Corrina made this speech at the first Australian Women In Wine Awards at Oliver’s in November.

My relationship with this recent movement didn’t start too well. A pity. A philogynist from infancy, I was always drawn to powerful women. Both sides of my family depended on very strong presumptuous women and I grew up in a tough country village run by tough lesbian graziers.

Having first read of the activist feminists of the ’60s in the waiting room at the dentists with my first stack of TIME magazines, I couldn’t wait to hit the city and get among them. The first three women I lived with were uncompromising feminists, activists, professional women who’d cut their own way through the jungle. They were all years older than me: I knew I needed training.

My high school geography exercise book from 1965 commences with my first precise notes on viticulture in South Australia. These make no hint whatsoever that the growing of vines was a male bastion. I naively felt the vine business was one which could be pursued by men and women alike.

Within a decade of taking those first wine notes, I’d watched and welcomed women begin the unending battle for equal pay for equal work; by 1980 I was mixing with female winemakers like Pam Dunsford, Alison Hodder and Ursula Pridham. I loved the way they stood up to the blokes and got on with it.

I hated male editors sending me out to chase snaps of female winemakers showing leg on ladders and gantries, or a glimpse of side tit leaning over barrels in the old blue singlet. Those newspapermen depended entirely on their wives to run their kitchens and feed them, so I was bemused that they found it novel to see women working in wineries which were basically bloody great kitchens. They just didn’t get it.

Thirty or so years later, I generally dismissed internet whispers about the Australian women’s wine movement doing something about matching shoes and wine. I wrote sourly of the lot who went for instant misogynist headlines by conforming to Woolworths’ primitive marketing ploy to flash some limelight on them as if the absence of a penis made a difference to what ends up in the bottle.
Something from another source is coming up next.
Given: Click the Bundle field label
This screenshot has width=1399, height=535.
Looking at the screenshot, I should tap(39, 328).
I feared retrograde giggly girly business: the modern vinous equivalent of the amateur feminists who’d sit on the floor at parties screeching along to Melanie’s song about roller skates in the days when blokes were expected to show up for the Vietnam War.

Corrina’s speech was confronting and reassuring.
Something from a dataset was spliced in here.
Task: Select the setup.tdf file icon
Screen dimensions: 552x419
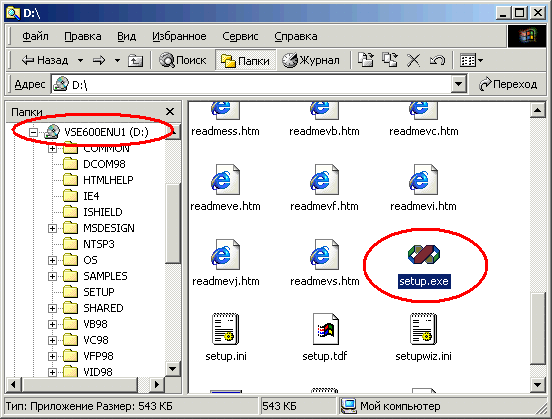Action: click(325, 329)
Milton Wordley, my photographer mate, first invited me to that inaugural awards event at Oliver’s, and did the driving. I confess to expecting more Melanie Safka than Patti Smith, but I took along my brace of champagnes for the ice bins and my pizza money, knowing that I’d probably miss out on both as I’d be working. We weren’t going for fun.

“This year I was judging at the Royal Perth Wine Show,” Corrina continued.

“The judges’ dinner was held at a male-only club and I had special permission to attend on the night. You know what? That’s just so shit. It just didn’t sit right with me. And I was able to lean on others in my network, like the other girls who created these awards with me, and I was able to be brave enough to say that’s actually not right and I boycotted the dinner.

“But it’s actually really hard for women. It’s really hard for the other women judging to do the same, because they’re really afraid that they’d never be asked to judge again if they cause a fuss. And you know it was a real emotional experience. It’s stupid. And I just want women to know there are networks out there.”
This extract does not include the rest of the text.